• **INFORMATION SHOWN**:
※

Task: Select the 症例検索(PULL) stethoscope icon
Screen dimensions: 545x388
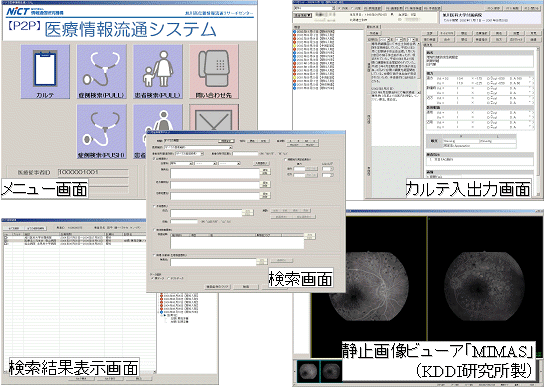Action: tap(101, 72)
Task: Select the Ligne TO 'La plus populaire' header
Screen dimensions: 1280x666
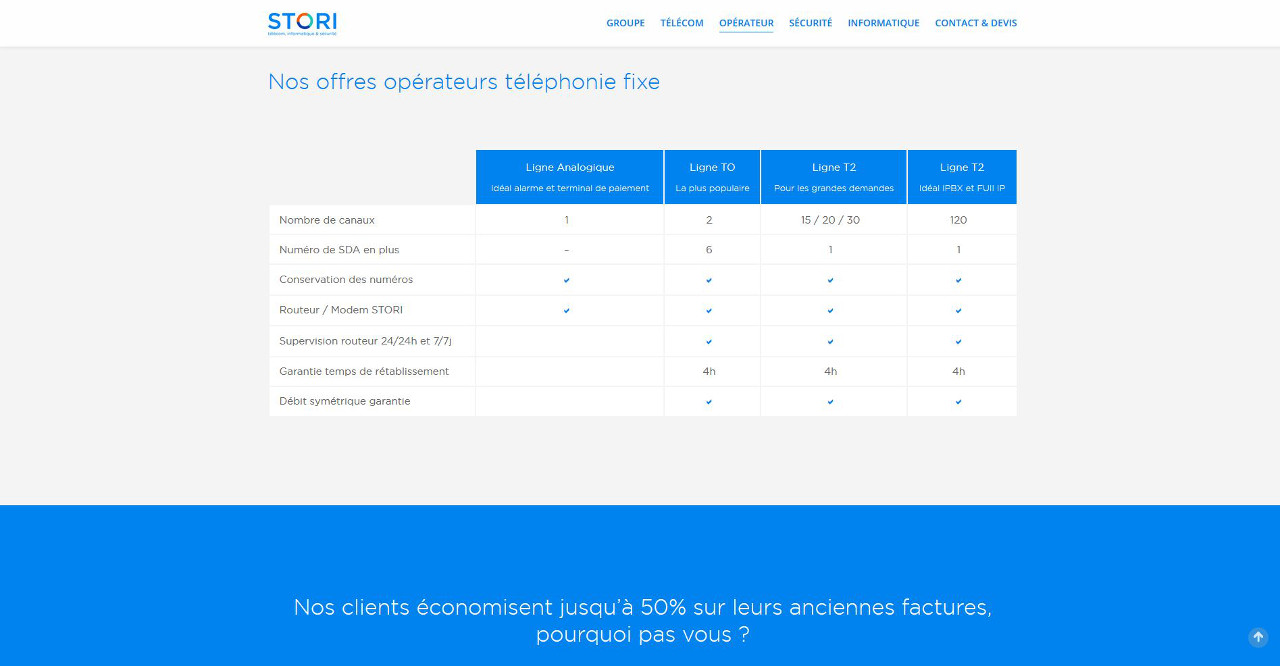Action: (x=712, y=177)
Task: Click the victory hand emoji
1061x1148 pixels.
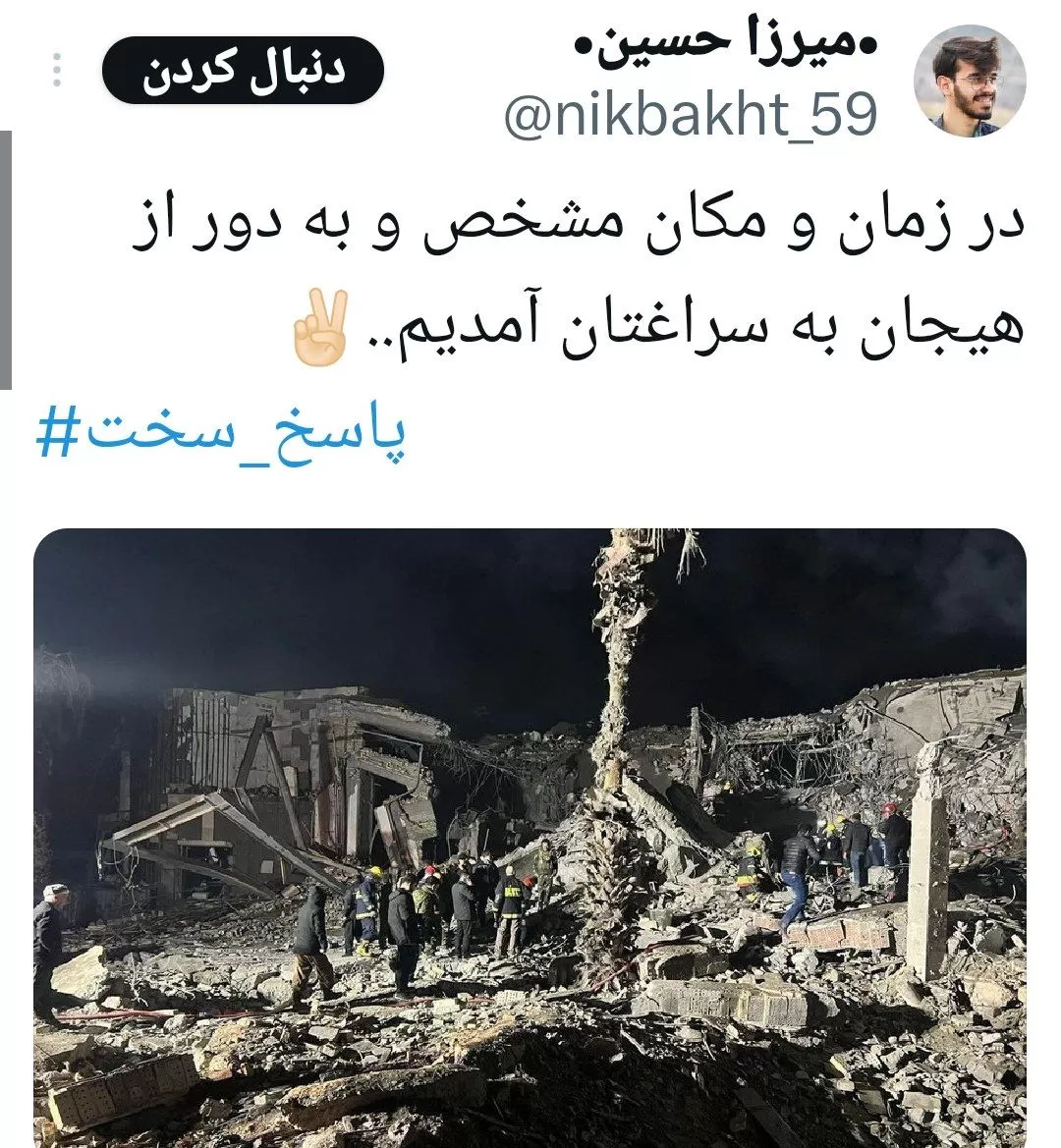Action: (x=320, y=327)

※

• **THE PROBLEM**: The output should hold only the lines from the one containing "Task: Select the Ligne" through the last line of the listing, reproduced exactly, pictures omitted.

• **THE ANSWER**:
Task: Select the Ligne TO 'La plus populaire' header
Screen dimensions: 1280x666
Action: (x=712, y=177)
Task: Click the victory hand emoji
1061x1148 pixels.
Action: (x=320, y=327)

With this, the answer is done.